◆ **DOCUMENT SECTION**:

Natural language processing is not very distant from creating a robot like Jarvis (Just A Rather Very Intelligent System)from the movie Iron Man

There have been numerous examples over the last two decades of how Natural Language Processing, or NLP, is being used by companies to provide an intelligent voice to gadgets and searches. Think, for instance, how the world of search engines—from Yahoo, Microsoft and Google—have changed the Internet with text-based search algorithms driving and augmenting the World Wide Web. NLP, though, does much more than just that and text analytics. NLP exploration on our current digital planet includes voice searches on automobiles and then, of course, the dictation mechanics of the software world.

Voice recognition and speech-to-text

I have an 18-month-old who thrives on YouTube searches asking for ‘Peppa Pig’ or ‘Mickey Mouse’ series while my 5-year-old is exploring the world of content on YouTube (of course, with restricted parental control)—from watching the world of KungFu Panda to how to make dummy videos.

NLP became a popular framework when Apple Inc. introduced Siri and Google introduced its YouTube voice search. Apple’s NLP on voice-to-text in Siri works in 16 global languages and it is meant for languages from English to French to Chinese.

This has had an impact on the iPhone community when it comes to uses of searches, looking for your content in your phone, making life easier, lazier, yet efficient. Multilingual internationalisation exists for YouTube, too.

Impact of social networks and social listening

With the ongoing growth of the World Wide Web and exponential growth of social network platforms, text analytics of billions of data are required by marketeers, traders and customer services team and political verticals to understand the sentiment of the general public.

Understanding the emotions of all the demographics and text analytics leap frogged into what we now focus on social listening with numerous tools including Radian 6 and Sprinkler. The world is analysing petabytes of text everyday with text-based analytics to understand social networks.

◆ **WHAT YOU WILL DO**:
**1)** According to the article on natural language processing, how many global languages does Siri's voice-to-text work in?
**2)** Continue the article on natural language processing from its last sentence.

◆ **INFORMATION SUPPLIED**:
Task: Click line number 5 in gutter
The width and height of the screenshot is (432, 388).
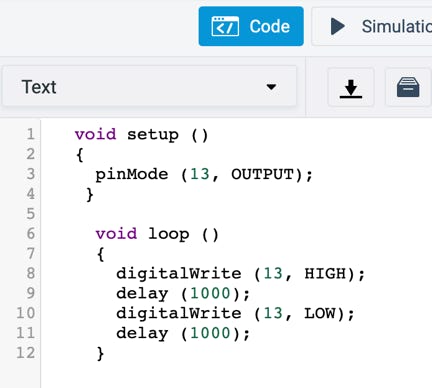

◆ **RESULTS IN ORDER**:
**1)** 16

**2)**
With the advancement of Google and Siri, listening, combined with social listening, is a data scientist’s dream, following which the vertical of management information systems to data warehouses is seeing a ten-fold increase.

Data scientists are becoming much more sought-after and the thin red line between Big Data analytics and text analytics is blurring.

NLP with machine learning

A strong case for NLP is emerging globally and in India amid the smart cities ecosystem. Realtors and builders are building condos and apartments which includes machine learning to understand spoken commands. So a Star Trek, or an I, Robot, is becoming a reality. You talk and your commands based on the lexicon usage of your search takes the command and reacts to your demand.

Machines being trained on voice search will command the next generation of human interface in our day-to-day lives, commanding your washing machine to start, or instructing your music system to begin your favourite track.

Smart cities in India by top realtors and the Internet of Things firms are trailing these out.

Firms like GE and Siemens are championing this space in Nordic countries and Western Europe. SAP’s acquisition of Plat One and Telit will augment the next generation of NLP to artificial intelligence.

But India has 22 languages...

India has always been a research hub of NLP; organizations such as Owler are great but the mantle to crack NLP for 22 languages by voice to text and augment voice commands to machines via key lexicon datasets on universal remotes and many more use cases is taken by an organization called Mihup Communications.

If Mihup, funded by Accel Partners, can crack 22 languages and ensure that machines and device commands get augmented through their algorithms, then India leapfrogs as a sub-continent on NLP innovation.

Uneducated farmers talking on platforms on crop remedy, tackling farmer suicides is a never ending opportunity and a company like Mihup intends to crack this issue. I hope we soon have more such companies to spur innovation on language processing for machines.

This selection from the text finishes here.